Junho passado foi o mais quente desde 1880, diz agência

Segundo agência dos EUA, o mês passado foi o junho mais quente no planeta desde o início dos registros

Miami – O mês passado foi o junho mais quente no planeta desde o início dos registros, em 1880, com 15,5 graus Celsius de média, informou nesta terça-feira a Agência Nacional de Oceanos e Atmosfera dos Estados Unidos (NOAA).

“A temperatura média mundial de superfícies terrestres e oceânicas para junho de 2016 foi a mais alta para este mês desde 1880, ano em que começaram os registros de dados de temperatura global”, indicou a NOAA.

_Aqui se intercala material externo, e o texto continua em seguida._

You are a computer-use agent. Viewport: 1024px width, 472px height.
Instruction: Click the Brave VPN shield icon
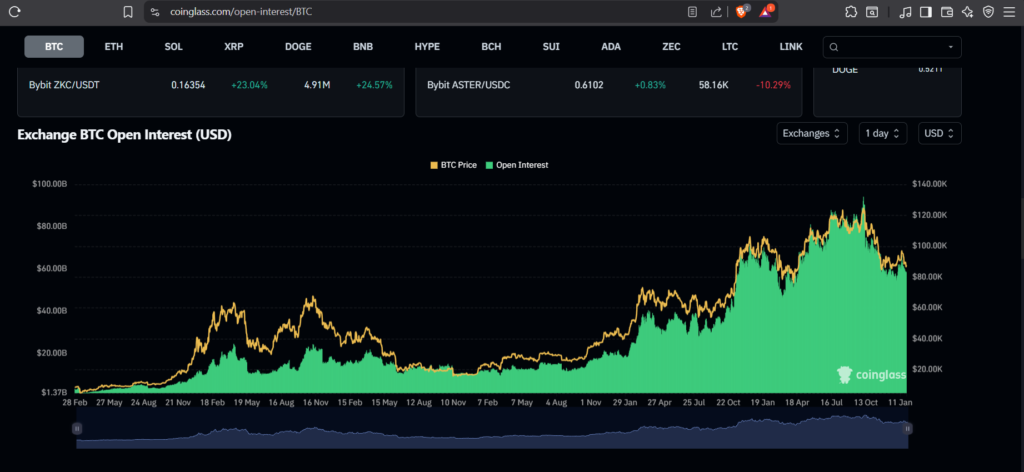988,12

A autoridade meteorológica americana disse que junho foi também o 14º mês consecutivo com recorde de temperaturas altas no planeta.

Este aumento levou a Agência Espacial dos Estados Unidos (Nasa) a afirmar hoje que foram “quebrados vários recordes no primeiro semestre de 2016”.

“Apesar destes dois indicadores do clima terem superado os registros em 2016, os cientistas da Nasa disseram que é mais significativo que a temperatura global e o gelo marinho do Ártico continuem suas décadas de tendências de mudança”, destacou a agência.

Segundo a NOAA, os 15,5 graus registrados de média em junho na Terra são a temperatura mais alta para este mês entre 1880 e 2016, superando o recorde anterior, estabelecido em 2015.

Em termos gerais, desde fevereiro de 2015 foram registrados 14 dos 15 meses mais quentes, de acordo com a NOAA, que indica que a temperatura da superfície do mar registrou ainda um novo patamar máximo para um mês de junho.

Entre as anomalias registradas no mês passado, os cientistas destacaram a diminuição do gelo no Ártico, que ficou 11,4% abaixo da média do período 1981-2010, e as contínuas precipitações no centro e no norte da Europa.

Para a Nasa, a relevância da tendência mundial de aumento das temperaturas se vê superada pelo aquecimento da região ártica.

“Foi um ano recorde em temperatura global, mas as altas temperaturas recorde no Ártico nos últimos seis meses foram ainda mais extremas”, disse o cientista Walt Meier, da Nasa, em comunicado.

A extensão de gelo marinho do Ártico no pico da temporada de degelo do verão cobre na atualidade 40% a menos de superfície que no final dos anos 70 e começo dos 80, destacou a agência espacial americana.